Night Life is the fourth album by guitarist Billy Butler which was recorded in late 1970 and released on the Prestige label the following year. The album was released on CD combined with Butler's debut album This Is Billy Butler! as Billy Butler: Legends of Acid Jazz in 1998 but, confusingly, was not part the CD release also titled Night Life which compiled Butler's other two albums for Prestige Guitar Soul! and Yesterday, Today & Tomorrow.

Reception

Allmusic awarded the compilation album 4½ stars stating "Butler was a versatile musician who, on ballads in particular displayed a very interesting sound, sometimes sliding between notes as if he were playing a steel guitar".

# Required work
**A.** Rewrite the Night Life album passage between "Night Life is" and "Today & Tomorrow.", inclusive, putting "Blue Note" wherever "Prestige" occurs.
**B.** Carry on the passage about the album Night Life from the point where it ends.
The listing that follows has nothing to do with the Night Life passage above.

# Supplied material
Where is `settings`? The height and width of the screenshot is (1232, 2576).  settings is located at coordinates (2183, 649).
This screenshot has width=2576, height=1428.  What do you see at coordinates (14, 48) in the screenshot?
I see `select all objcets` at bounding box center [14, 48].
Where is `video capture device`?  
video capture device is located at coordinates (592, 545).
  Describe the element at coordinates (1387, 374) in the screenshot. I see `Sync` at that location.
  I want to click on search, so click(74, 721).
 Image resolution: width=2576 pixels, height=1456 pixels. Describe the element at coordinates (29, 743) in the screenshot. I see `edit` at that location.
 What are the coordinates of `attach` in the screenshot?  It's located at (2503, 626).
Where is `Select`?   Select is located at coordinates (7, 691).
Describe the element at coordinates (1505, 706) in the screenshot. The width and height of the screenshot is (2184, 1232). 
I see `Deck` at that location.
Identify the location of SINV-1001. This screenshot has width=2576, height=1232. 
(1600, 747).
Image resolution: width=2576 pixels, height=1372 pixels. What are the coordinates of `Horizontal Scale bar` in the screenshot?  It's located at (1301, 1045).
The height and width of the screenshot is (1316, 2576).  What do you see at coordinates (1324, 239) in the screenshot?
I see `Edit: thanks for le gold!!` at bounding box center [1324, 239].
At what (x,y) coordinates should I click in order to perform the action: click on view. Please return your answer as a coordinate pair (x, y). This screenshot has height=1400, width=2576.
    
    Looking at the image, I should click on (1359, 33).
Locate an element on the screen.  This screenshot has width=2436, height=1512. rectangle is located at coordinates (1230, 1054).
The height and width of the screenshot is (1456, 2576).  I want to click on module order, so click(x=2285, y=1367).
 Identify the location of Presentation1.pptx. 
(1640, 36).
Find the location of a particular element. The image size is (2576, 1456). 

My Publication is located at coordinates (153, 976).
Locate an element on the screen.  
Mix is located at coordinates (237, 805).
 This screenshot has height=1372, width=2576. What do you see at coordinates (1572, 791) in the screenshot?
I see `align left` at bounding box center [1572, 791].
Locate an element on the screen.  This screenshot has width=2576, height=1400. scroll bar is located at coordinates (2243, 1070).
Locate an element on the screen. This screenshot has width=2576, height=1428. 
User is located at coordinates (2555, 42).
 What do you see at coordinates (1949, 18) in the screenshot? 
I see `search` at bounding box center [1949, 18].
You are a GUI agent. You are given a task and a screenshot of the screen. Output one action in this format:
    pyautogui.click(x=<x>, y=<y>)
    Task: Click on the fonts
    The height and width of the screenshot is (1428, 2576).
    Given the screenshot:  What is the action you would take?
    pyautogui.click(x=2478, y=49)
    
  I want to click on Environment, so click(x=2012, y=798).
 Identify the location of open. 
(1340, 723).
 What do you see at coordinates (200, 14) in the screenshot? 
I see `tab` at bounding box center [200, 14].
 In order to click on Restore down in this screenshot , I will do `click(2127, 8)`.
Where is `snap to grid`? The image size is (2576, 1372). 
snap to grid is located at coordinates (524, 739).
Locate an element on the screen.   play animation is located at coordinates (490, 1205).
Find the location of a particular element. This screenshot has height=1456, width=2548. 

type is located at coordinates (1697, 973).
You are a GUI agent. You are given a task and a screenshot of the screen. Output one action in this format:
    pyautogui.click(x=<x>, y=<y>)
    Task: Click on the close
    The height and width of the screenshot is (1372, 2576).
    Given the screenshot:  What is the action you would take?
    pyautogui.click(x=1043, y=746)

# Per-task answers
**A.**
Night Life is the fourth album by guitarist Billy Butler which was recorded in late 1970 and released on the Blue Note label the following year. The album was released on CD combined with Butler's debut album This Is Billy Butler! as Billy Butler: Legends of Acid Jazz in 1998 but, confusingly, was not part the CD release also titled Night Life which compiled Butler's other two albums for Blue Note Guitar Soul! and Yesterday, Today & Tomorrow.

**B.**
Track listing 
 "Night Life" (Walt Breeland, Paul Buskirk, Willie Nelson) - 5:58  
 "Wave" (Antonio Carlos Jobim) - 5:53  
 "Watch What Happens" (Jacques Demy, Norman Gimbel, Michel Legrand) - 5:06  
 "Peacock Alley" (Billy Butler, Bill Doggett) - 4:10  
 "Prelude to a Kiss" (Duke Ellington, Irving Gordon, Irving Mills) - 5:08  
 "In a Mellow Tone" (Ellington, Milt Gabler) - 9:43

Personnel 
Billy Butler - guitar
Jesse Powell - tenor saxophone
Houston Person - tenor saxophone (tracks 3 & 6)
Johnny "Hammond" Smith - organ, electric piano (track 3)
Bob Bushnell - electric bass
Jimmy Johnson - drums

References 

Billy Butler (guitarist) albums
1971 albums
Prestige Records albums
Albums recorded at Van Gelder Studio
Albums produced by Bob Porter (record producer)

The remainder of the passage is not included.